**Objective:**
List every line in the data below that contains the string "should". Matching is case-sensitive.

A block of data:
**********

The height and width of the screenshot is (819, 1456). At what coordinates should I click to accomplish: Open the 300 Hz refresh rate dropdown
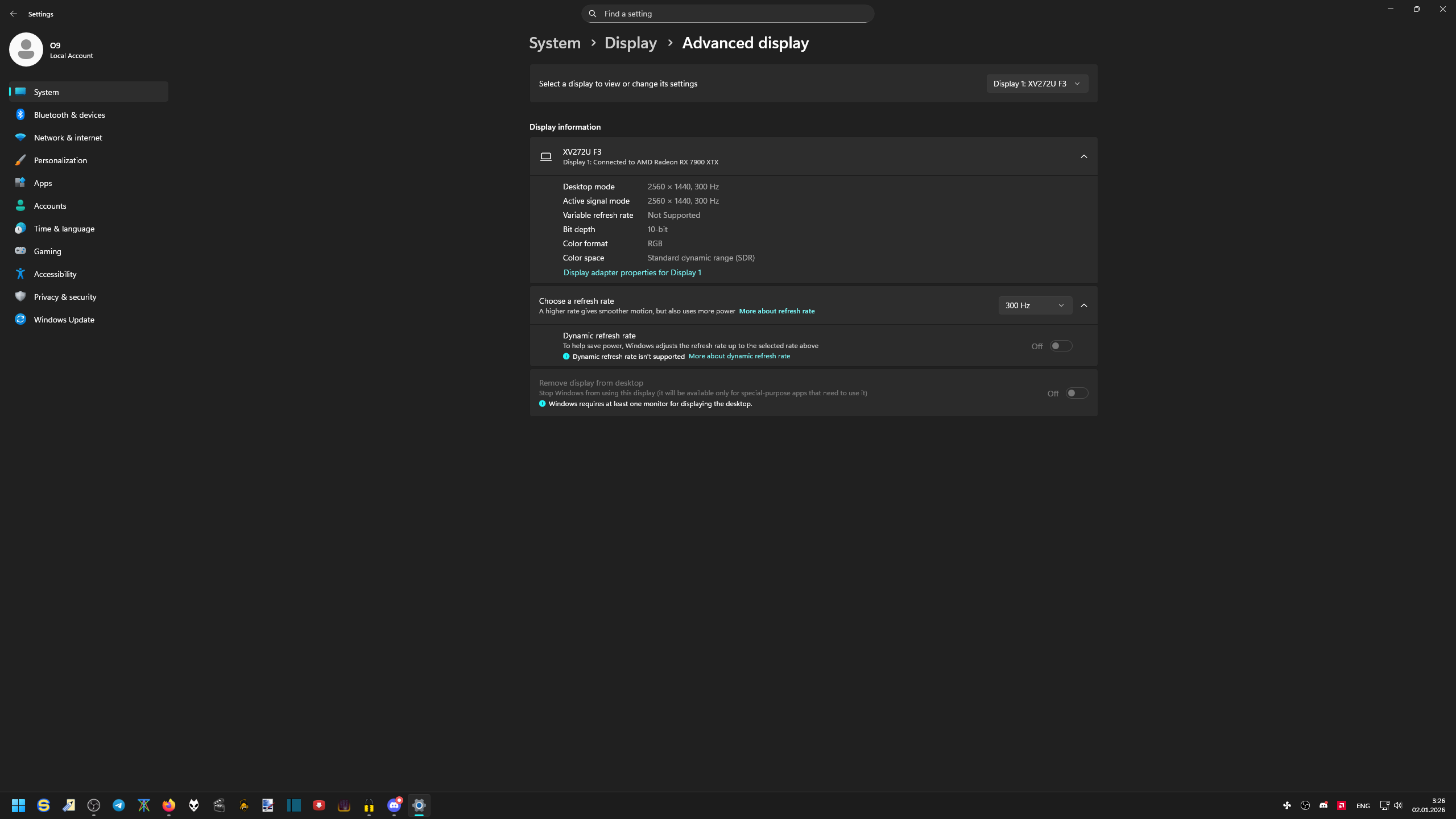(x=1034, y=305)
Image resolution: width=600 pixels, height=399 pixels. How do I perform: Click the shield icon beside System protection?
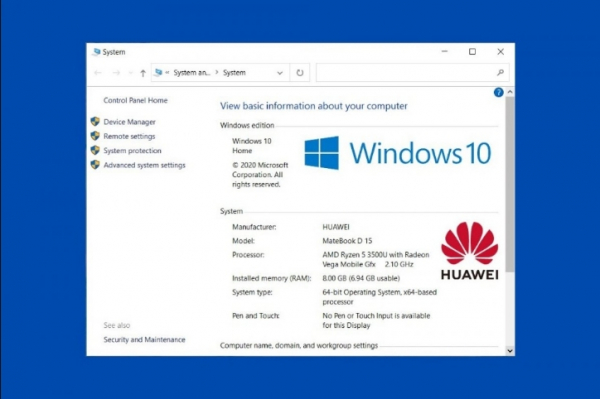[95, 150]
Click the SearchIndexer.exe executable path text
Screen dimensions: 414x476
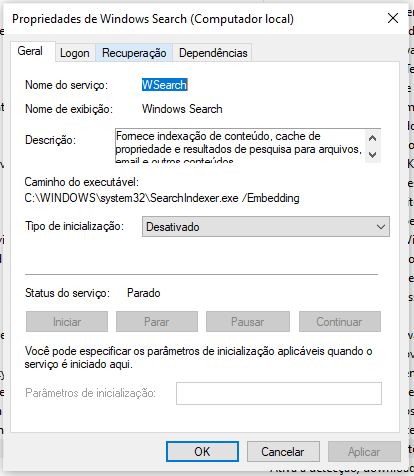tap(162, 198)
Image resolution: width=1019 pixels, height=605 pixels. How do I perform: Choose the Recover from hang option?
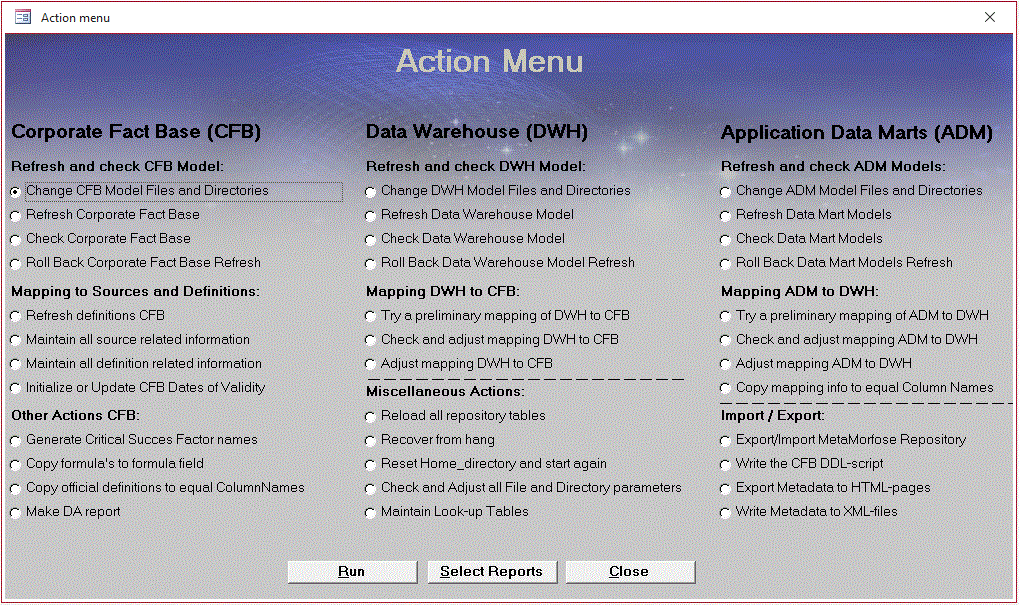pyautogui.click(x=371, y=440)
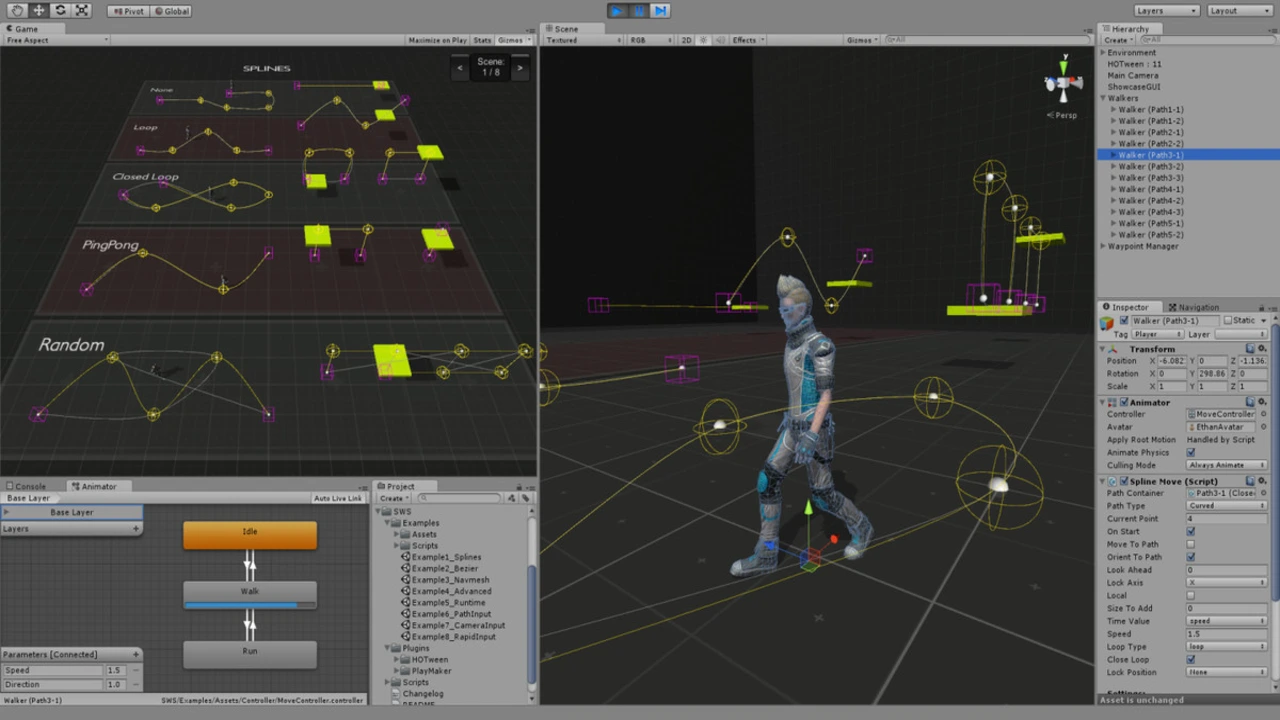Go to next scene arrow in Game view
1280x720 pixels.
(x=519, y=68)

**********

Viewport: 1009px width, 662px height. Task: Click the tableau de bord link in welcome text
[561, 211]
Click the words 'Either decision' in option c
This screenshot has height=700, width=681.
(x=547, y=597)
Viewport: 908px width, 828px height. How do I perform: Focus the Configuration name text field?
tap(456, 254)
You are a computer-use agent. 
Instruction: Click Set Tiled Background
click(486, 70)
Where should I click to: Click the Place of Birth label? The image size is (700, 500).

**********

**Full solution:**
The height and width of the screenshot is (819, 1456). At what coordinates should I click to accomplish: Open the 300 Hz refresh rate dropdown
Where should I click to: Click the Place of Birth label? The image size is (700, 500).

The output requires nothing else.